Item coordinate data:
"""

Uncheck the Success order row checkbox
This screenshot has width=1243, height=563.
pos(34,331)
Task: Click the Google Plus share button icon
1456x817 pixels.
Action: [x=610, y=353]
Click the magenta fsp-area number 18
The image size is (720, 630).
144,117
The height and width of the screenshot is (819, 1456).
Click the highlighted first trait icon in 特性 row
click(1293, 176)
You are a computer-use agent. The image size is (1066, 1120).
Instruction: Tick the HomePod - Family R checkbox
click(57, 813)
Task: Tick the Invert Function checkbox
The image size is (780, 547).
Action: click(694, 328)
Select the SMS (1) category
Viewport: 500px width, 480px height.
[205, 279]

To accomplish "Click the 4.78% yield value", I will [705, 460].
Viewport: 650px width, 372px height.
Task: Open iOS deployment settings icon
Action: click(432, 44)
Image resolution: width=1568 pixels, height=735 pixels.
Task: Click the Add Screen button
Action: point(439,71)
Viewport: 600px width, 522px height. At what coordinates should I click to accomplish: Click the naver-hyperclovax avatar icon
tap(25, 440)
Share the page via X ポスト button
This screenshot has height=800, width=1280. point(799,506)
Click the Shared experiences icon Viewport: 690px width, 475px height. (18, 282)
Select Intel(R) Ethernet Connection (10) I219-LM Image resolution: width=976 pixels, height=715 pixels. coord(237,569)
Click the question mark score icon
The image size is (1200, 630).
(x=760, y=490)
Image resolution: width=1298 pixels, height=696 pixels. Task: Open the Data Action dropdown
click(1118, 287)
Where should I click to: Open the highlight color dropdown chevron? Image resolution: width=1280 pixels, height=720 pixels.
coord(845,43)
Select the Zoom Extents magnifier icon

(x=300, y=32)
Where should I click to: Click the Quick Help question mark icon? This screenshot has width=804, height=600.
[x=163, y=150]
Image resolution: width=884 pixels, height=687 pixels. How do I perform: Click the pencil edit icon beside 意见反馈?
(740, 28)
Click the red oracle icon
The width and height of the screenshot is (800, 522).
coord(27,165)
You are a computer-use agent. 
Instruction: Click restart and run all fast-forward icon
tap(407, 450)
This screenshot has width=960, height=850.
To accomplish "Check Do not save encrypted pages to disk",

"""

Find each line in the listing that includes the word "Task", and copy those lines.

▶ Full response
Task: Click the Google Plus share button icon
Task: Tick the Invert Function checkbox
Task: Open iOS deployment settings icon
Task: Click the Add Screen button
Image resolution: width=1298 pixels, height=696 pixels. Task: Open the Data Action dropdown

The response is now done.